Here's How Elon Musk Is Helping To Solve Los Angeles Traffic Problems
Elon Musk is not a fan of Los Angeles traffic, and he is not even hiding his frustration over it.
In December 2016, Musk even tweeted that he is thinking of building a machine to bore tunnels under the city to cut traffic and, while it sounded like a joke at first, the Tesla co-founder and chief executive officer proved that he was incredibly serious with the idea.
On Jan. 25, Musk tweeted that his company will start digging a tunnel in a month's time, though the project is still currently limited to company property. Just two days after his tweet, he announced that his company will begin digging the tunnel from across his desk at the SpaceX office.

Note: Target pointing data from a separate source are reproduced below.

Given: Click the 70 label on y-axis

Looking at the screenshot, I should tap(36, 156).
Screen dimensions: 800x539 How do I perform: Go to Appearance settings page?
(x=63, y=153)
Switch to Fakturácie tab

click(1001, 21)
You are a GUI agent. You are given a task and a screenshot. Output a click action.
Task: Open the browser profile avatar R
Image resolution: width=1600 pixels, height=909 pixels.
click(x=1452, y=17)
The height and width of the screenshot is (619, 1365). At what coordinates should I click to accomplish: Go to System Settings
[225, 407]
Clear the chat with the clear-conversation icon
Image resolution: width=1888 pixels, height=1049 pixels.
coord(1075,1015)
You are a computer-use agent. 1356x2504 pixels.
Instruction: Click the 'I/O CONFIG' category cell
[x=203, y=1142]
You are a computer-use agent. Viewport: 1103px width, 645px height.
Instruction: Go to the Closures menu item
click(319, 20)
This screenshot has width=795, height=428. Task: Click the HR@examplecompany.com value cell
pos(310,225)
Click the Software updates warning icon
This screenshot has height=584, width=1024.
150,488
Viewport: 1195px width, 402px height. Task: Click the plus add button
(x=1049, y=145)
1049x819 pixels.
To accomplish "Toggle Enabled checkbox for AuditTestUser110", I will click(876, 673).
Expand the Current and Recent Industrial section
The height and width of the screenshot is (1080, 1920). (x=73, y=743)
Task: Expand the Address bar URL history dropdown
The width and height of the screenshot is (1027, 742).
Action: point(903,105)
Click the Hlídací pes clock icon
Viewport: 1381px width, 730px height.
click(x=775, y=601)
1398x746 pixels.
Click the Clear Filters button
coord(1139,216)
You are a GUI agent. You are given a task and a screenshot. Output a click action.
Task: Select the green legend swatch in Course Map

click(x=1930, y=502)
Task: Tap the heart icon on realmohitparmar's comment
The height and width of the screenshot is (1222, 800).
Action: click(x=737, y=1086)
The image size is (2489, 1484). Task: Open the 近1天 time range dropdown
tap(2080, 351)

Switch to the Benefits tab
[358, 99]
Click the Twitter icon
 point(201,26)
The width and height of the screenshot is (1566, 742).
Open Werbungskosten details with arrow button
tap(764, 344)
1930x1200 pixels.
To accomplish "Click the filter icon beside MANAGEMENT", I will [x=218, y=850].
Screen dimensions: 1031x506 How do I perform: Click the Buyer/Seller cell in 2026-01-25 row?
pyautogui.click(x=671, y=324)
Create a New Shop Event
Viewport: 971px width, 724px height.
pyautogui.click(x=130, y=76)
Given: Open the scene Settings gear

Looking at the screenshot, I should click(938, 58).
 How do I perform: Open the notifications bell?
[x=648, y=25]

I am actually going to do this
— Elon Musk (@elonmusk) December 17, 2016
Exciting progress on the tunnel front. Plan to start digging in a month or so. — Elon Musk (@elonmusk) January 25, 2017
@_wsimson Starting across from my desk at SpaceX. Crenshaw and the 105 Freeway, which is 5 mins from LAX
— Elon Musk (@elonmusk) January 25, 2017
"I really do think tunnels are the key to solving urban gridlock. Being stuck in traffic is soul-destroying. Self-driving cars will actually make it worse by making vehicle travel more affordable," Musk told The Verge in a Twitter direct message.
It is actually a little funny that Musk thinks this way about the role of autonomous vehicles in worsening traffic conditions since Tesla has been focused on improving its own autopilot software.
The good thing is that Musk has already played a big part in easing traffic problems in L.A. with his ideas. Here are two ways he is doing so:
Musk's Theory Behind Tunnels
Musk's plan to dig tunnels under the Los Angeles public highway is intriguing, at the very least, but there is still no way to tell what his plans really are. Some speculate that the planned tunnels could be a subway, while others believe it to be for vehicles. But Musk has yet to confirm any of the theories.
Then again, SpaceX has just successfully concluded the first-ever Hyperloop Pod Competition at the SpaceX Headquarters from Jan. 27 to 29, so we have an idea that he is interested in developing a functional hyperloop.
And we start digging the tunnel tonight https://t.co/UYSIU0qg34
— Elon Musk (@elonmusk) January 28, 2017
If this is Musk's end game, a hyperloop under L.A would definitely ease traffic and significantly decrease travel time — that is, if the project receives the proper permits and doesn't run into any trouble during the dig.
For now, the hyperloop or any tunnels under L.A. highways related to Musk's idea is still a fantasy. "We are not aware of any permit applications for a tunnel beneath the Public Right of Way. Any such permit application for a tunnel beneath the Public Right of Way would require City Council approval," Mary Nemick from the Los Angeles Bureau of Engineering said.
On The Road: Easing Traffic Through The Tesla Autopilot Feature
If you are looking for an existing and truly significant action Musk took to improve the traffic situation, it is through Tesla's Autopilot feature.
Auto steer limited to 45 mph on highways for now, i.e. heavy traffic, where it is needed most. Limit will raise as we get more data. — Elon Musk (@elonmusk) January 22, 2017
Report highlight: “The data show that the Tesla vehicles crash rate dropped by almost 40 percent after Autosteer installation.”
— Elon Musk (@elonmusk) January 19, 2017
Tesla has been rolling out upgrades to its autonomous driving system and that is a huge help not only for Tesla owners but to the traffic situation as well. This is because, despite the company's attempts to break its acceleration record, Tesla vehicles always prioritize the safety of, first and foremost, its driver and passengers and, by extension, other motorists and pedestrians.
My favorite new feature is the always-on max temp control for keeping kids and pets safe from overheating. — Elon Musk (@elonmusk) September 21, 2016
Autopilot prevents serious injury or death of a pedestrian in NY (owner anecdote confirmed by vehicle logs) pic.twitter.com/NceuqckqCK
— Elon Musk (@elonmusk) July 21, 2016
By focusing on the safety of passengers, Tesla vehicles have avoided vehicle collisions that could have led to critical injuries and deaths, by extension, causing traffic.
@TeslaMotors Autopilot saves another life. Dare folk to RT that as much as previous context-free clickbait https://t.co/d1ayEfV0Aa @elonmusk — Mike Burrows (@zebedee666) October 19, 2016
— TechCrunch (@TechCrunch) November 18, 2016
Model S smashes into semi truck trailer and lifts it off the ground. Driver walks away. https://t.co/NSuMvcYaA6 — Elon Musk (@elonmusk) December 1, 2016
— Electrek.Co (@ElectrekCo) December 27, 2016
In times that it was unable to avoid a collision, however, the passengers remained safe inside their Tesla vehicles.
So, even if Musk said, "We have no idea what we're doing — I want to be clear about that," during the Hyperloop competition and none of us are really sure what his plans are for the tunnel, we can at least rest assured that it will probably do some good.